### Given data
______

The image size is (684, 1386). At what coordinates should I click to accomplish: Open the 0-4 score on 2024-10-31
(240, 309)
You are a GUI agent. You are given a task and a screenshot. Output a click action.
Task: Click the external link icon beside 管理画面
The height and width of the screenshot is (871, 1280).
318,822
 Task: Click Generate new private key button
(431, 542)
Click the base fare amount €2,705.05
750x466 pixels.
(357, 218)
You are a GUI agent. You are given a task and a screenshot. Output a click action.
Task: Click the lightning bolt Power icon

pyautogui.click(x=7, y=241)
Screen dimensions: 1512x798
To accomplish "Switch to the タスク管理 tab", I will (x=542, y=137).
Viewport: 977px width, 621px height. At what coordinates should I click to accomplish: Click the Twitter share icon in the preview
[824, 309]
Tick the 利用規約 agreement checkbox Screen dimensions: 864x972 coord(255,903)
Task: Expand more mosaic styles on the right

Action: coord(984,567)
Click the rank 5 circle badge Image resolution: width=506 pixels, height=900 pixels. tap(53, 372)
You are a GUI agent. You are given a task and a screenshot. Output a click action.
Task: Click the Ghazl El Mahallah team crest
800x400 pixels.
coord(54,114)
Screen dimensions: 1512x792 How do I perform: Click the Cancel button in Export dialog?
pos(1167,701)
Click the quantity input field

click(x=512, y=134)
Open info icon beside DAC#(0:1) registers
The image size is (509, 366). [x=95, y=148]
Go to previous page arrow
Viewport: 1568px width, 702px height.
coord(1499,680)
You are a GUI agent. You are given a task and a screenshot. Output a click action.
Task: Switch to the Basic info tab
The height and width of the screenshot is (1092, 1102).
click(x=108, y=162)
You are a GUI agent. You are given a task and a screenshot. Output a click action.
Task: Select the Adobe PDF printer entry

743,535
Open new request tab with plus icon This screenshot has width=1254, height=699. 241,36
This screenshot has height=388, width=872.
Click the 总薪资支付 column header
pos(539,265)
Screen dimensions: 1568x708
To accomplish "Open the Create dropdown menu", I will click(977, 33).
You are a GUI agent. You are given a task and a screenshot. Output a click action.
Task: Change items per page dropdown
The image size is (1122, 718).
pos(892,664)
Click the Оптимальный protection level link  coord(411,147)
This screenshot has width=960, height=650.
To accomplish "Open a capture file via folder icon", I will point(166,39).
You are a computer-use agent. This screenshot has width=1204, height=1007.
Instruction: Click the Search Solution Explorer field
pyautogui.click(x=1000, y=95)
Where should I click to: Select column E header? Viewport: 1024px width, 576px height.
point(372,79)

______

### Task statement
Working through the records above, copy each line in which "Switch" is found.

### Task solution
To accomplish "Switch to the タスク管理 tab", I will (x=542, y=137).
Task: Switch to the Basic info tab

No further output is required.